課題文:
☆ ☆ ☆ ☆

一言書評 〜手塚治虫作品の感想〜


海のトリトン(2000/07/20)

 手塚治虫の名作アニメ、スカパーに登場です^^。全27話の幻の名作を2時間半のダイジェスト版的な映画に凝縮、あらすじをざざっと眺め渡せる感じで、作品を知る意味では短く纏まってていいですね^^。凄い作品ですよ!総指揮・西崎“ヤマト”義展、演出・富野“ガンダム”喜幸(由悠季)、そして原作は手塚治虫先生なのですからね^^。

 ある日突然海の彼方、アトランティス目指して旅立つこととなった少年トリトン。緑の髪の毛はトリトン族の証。オリハルコンの光る短剣を武器に、イルカのルカー、大海亀のメドン、ゾウアザラシのプロテウスをはじめとして、トリトン族縁の海の動物達がトリトンを戦いへと誘う。アトランティスの連中は、支配者ポセイドンをはじめとして、トリトン族を根絶やしにすべく「殺せ!殺せ!!」を連発するし、トリトンの両親や仲間達は皆口々に「トリトン族のために戦いなさい。あなたはそのために生まれたのです。」と、生まれたときから、或いは生まれる前から生き方を決め付けられて、その通りに生きていく、そんな生き方。辛いということを考える間もなく、戦いへと駆り出されていく、しかもたった一人で。海の世界の厳しい掟、皆が自ら犠牲となってトリトンとピピを護り死んでいく。ストレートすぎるそのメッセージは、捉え方が実に難しい。そんな世の中の厳しさを目の当たりにさせることで、世間の荒波を何も知らない少年少女に、人はどう生きて行くべきか、そんなことを訴えるメッセージが込められてるのかな?

☆ ☆ ☆ ☆

ポインティング用データセットの項目:
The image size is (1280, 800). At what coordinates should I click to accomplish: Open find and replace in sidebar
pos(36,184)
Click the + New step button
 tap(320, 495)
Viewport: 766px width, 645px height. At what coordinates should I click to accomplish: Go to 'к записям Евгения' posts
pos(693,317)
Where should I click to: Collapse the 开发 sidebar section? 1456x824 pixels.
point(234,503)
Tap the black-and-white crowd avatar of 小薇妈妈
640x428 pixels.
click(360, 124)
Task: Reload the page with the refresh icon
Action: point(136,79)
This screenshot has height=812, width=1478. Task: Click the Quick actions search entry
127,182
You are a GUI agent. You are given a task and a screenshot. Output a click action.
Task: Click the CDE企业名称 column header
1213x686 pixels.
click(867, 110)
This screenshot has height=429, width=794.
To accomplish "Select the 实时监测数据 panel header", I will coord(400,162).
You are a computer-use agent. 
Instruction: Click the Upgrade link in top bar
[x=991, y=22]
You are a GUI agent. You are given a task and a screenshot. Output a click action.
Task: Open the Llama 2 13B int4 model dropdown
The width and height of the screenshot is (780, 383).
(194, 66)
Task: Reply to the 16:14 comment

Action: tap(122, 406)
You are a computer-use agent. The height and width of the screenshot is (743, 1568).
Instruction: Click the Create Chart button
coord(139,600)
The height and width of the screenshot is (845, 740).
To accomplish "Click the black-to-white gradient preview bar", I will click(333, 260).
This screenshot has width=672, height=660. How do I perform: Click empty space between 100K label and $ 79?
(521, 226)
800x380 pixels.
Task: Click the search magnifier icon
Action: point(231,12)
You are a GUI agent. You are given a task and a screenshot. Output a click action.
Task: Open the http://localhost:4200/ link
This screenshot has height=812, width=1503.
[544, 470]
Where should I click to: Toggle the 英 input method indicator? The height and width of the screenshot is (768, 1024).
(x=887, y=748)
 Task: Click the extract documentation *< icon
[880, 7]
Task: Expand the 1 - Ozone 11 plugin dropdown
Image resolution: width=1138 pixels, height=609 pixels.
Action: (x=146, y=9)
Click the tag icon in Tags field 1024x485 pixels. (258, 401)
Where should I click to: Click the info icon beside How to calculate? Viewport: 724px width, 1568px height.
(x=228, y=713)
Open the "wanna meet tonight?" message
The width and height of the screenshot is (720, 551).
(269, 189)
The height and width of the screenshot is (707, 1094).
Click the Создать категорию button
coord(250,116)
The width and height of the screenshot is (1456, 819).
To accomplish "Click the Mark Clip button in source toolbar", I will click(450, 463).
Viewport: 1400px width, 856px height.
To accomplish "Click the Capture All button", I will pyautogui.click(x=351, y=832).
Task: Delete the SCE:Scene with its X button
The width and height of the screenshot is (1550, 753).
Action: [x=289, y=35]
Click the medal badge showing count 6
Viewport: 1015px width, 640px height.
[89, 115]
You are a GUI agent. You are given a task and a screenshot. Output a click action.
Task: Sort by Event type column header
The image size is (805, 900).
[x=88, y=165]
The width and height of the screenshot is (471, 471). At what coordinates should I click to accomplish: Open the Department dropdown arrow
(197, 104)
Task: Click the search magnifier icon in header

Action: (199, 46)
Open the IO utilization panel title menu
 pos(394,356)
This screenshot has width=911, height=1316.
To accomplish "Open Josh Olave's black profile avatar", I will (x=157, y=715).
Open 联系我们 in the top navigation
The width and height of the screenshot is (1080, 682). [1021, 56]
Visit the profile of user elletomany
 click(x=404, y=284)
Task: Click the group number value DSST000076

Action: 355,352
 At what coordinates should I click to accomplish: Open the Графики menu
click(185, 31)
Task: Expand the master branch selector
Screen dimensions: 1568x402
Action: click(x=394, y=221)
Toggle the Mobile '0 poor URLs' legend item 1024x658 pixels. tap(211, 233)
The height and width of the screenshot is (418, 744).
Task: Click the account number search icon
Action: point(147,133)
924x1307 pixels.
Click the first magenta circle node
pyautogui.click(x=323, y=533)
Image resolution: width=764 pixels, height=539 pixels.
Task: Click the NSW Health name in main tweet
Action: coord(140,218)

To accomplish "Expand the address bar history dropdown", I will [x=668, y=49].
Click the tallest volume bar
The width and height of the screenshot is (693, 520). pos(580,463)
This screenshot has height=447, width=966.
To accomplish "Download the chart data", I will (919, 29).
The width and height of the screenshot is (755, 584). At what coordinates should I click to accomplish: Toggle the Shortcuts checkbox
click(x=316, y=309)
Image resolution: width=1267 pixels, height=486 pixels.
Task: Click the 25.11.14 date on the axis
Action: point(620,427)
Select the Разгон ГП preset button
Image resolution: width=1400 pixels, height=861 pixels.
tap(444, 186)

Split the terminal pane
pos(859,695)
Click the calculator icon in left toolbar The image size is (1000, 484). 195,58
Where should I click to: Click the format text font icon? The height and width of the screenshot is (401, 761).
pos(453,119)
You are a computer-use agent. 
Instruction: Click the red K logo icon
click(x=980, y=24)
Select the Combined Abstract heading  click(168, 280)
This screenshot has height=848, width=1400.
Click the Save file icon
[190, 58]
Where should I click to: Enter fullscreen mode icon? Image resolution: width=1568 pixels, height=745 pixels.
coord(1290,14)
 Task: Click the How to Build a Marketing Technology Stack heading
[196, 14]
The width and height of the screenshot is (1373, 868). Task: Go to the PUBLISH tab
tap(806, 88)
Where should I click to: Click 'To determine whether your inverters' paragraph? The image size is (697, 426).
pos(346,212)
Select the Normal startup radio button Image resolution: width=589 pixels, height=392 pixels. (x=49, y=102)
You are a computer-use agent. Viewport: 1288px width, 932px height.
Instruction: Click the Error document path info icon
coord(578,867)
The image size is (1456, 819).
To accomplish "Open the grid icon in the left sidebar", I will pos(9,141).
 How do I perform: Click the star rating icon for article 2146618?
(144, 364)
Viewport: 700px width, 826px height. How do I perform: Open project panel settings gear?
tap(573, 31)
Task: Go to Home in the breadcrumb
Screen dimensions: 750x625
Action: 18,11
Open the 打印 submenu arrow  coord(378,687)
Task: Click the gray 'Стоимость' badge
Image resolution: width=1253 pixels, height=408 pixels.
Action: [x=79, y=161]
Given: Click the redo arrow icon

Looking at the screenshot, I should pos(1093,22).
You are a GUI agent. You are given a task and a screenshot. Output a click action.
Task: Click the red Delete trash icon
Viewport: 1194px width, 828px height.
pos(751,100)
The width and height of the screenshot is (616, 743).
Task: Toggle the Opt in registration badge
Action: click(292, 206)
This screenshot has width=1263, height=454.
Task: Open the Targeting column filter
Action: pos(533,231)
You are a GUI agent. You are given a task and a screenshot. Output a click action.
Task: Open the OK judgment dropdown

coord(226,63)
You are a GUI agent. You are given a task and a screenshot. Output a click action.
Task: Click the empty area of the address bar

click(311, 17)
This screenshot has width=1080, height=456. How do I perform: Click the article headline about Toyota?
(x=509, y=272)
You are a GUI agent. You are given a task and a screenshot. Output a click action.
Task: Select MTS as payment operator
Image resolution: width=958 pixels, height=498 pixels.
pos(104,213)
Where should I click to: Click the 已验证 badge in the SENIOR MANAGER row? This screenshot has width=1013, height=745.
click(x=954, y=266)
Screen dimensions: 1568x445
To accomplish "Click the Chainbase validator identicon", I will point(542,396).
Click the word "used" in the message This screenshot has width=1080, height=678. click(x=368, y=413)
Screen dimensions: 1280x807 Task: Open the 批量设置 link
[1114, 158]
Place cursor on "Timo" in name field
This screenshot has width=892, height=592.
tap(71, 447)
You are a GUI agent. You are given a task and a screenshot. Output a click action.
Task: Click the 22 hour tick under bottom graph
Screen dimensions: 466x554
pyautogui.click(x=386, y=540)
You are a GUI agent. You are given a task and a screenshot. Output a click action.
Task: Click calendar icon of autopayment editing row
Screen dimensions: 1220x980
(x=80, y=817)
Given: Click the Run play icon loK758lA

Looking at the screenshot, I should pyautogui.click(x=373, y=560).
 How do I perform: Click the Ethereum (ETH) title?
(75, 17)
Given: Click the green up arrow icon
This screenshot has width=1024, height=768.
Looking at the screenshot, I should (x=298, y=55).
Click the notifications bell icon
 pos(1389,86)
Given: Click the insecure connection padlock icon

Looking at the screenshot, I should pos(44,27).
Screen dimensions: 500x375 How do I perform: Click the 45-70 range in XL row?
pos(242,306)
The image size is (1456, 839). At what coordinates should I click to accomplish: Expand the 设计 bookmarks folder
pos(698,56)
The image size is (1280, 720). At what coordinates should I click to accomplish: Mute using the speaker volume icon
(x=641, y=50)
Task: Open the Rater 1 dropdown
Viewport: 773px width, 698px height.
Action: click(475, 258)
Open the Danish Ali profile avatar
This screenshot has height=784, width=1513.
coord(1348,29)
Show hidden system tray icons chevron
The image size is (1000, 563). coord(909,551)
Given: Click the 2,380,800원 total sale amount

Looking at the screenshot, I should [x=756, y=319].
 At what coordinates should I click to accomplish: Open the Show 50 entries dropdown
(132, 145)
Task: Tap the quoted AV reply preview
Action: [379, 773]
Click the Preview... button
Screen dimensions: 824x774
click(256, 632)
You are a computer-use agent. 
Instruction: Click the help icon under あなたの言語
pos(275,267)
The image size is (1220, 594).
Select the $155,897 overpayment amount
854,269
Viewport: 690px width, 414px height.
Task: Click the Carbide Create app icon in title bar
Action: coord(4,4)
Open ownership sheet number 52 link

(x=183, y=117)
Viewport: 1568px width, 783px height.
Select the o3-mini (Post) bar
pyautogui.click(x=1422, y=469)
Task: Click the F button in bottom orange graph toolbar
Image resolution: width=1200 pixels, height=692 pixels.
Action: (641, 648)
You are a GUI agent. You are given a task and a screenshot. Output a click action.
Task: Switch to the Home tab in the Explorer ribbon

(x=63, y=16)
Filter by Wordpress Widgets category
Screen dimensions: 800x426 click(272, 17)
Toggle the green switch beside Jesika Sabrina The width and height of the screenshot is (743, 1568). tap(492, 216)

☆ ☆ ☆ ☆

課題の指示:
課題文の「手塚治虫の名作アニメ、スカパ」から「セージが込められてるのかな?」までを、一字も変えずに書き写してください。

正しい解答:
手塚治虫の名作アニメ、スカパーに登場です^^。全27話の幻の名作を2時間半のダイジェスト版的な映画に凝縮、あらすじをざざっと眺め渡せる感じで、作品を知る意味では短く纏まってていいですね^^。凄い作品ですよ!総指揮・西崎“ヤマト”義展、演出・富野“ガンダム”喜幸(由悠季)、そして原作は手塚治虫先生なのですからね^^。

 ある日突然海の彼方、アトランティス目指して旅立つこととなった少年トリトン。緑の髪の毛はトリトン族の証。オリハルコンの光る短剣を武器に、イルカのルカー、大海亀のメドン、ゾウアザラシのプロテウスをはじめとして、トリトン族縁の海の動物達がトリトンを戦いへと誘う。アトランティスの連中は、支配者ポセイドンをはじめとして、トリトン族を根絶やしにすべく「殺せ!殺せ!!」を連発するし、トリトンの両親や仲間達は皆口々に「トリトン族のために戦いなさい。あなたはそのために生まれたのです。」と、生まれたときから、或いは生まれる前から生き方を決め付けられて、その通りに生きていく、そんな生き方。辛いということを考える間もなく、戦いへと駆り出されていく、しかもたった一人で。海の世界の厳しい掟、皆が自ら犠牲となってトリトンとピピを護り死んでいく。ストレートすぎるそのメッセージは、捉え方が実に難しい。そんな世の中の厳しさを目の当たりにさせることで、世間の荒波を何も知らない少年少女に、人はどう生きて行くべきか、そんなことを訴えるメッセージが込められてるのかな?